Source records
- - -
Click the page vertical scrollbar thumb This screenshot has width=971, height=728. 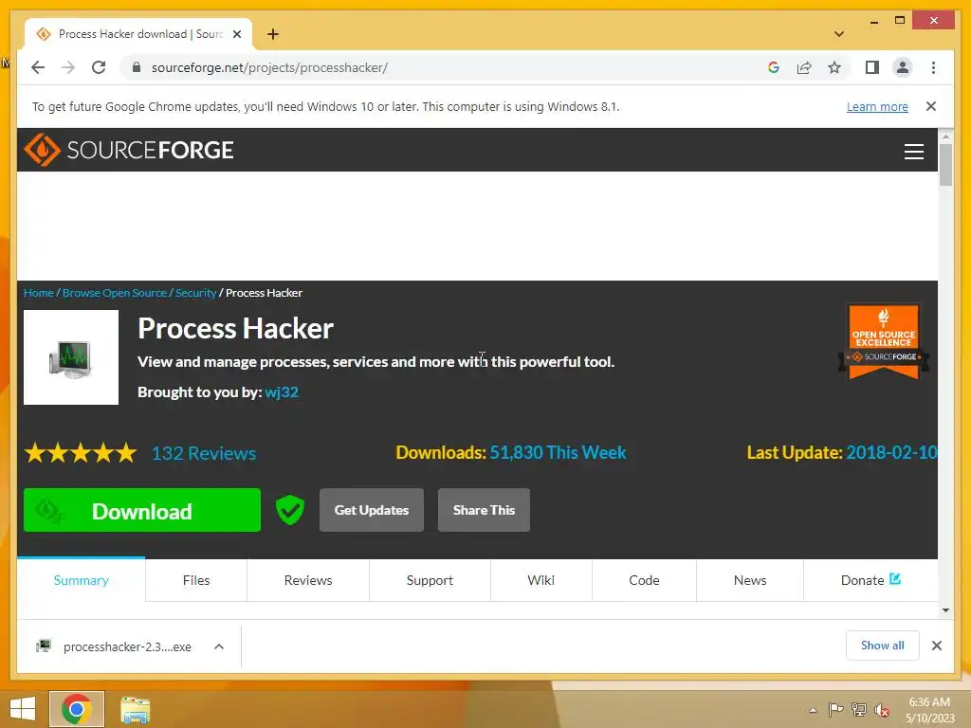[x=945, y=165]
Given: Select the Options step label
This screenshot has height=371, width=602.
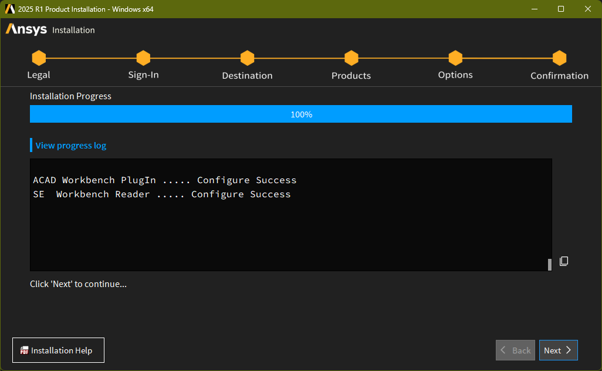Looking at the screenshot, I should point(455,75).
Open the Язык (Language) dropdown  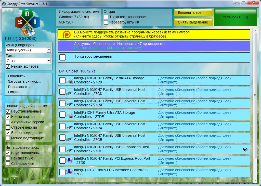[49, 50]
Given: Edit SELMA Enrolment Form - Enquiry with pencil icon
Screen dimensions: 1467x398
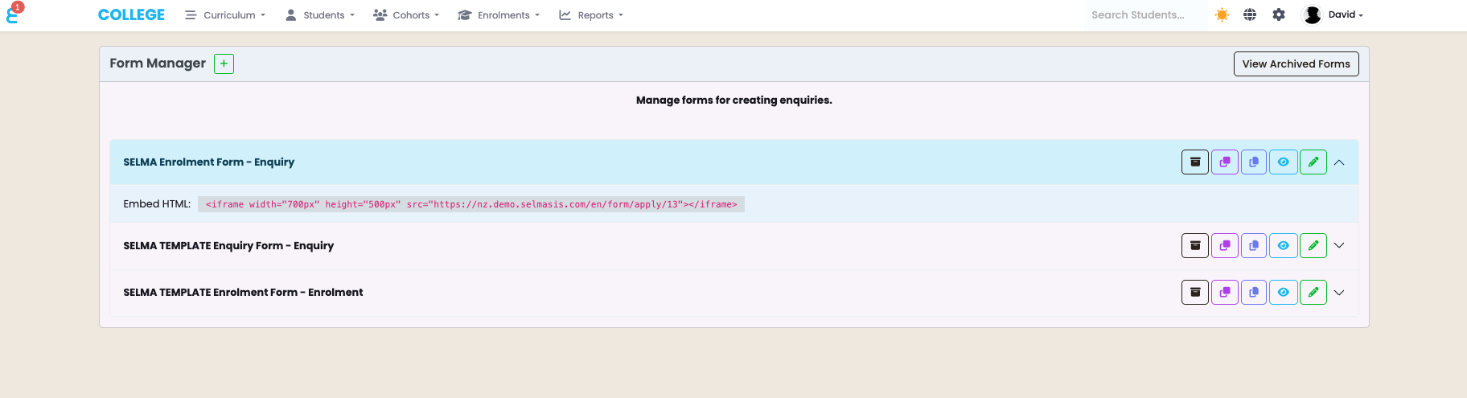Looking at the screenshot, I should [x=1313, y=162].
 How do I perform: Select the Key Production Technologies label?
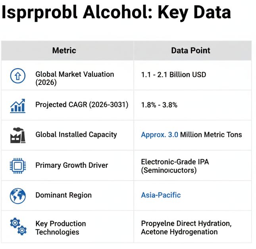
- - -
= Task to carry out =
Find all the lines with "label" in the data and copy them.

= Completed exercise =
Given: Select the Options step label
 How do I perform: Select the Key Production Technologies label?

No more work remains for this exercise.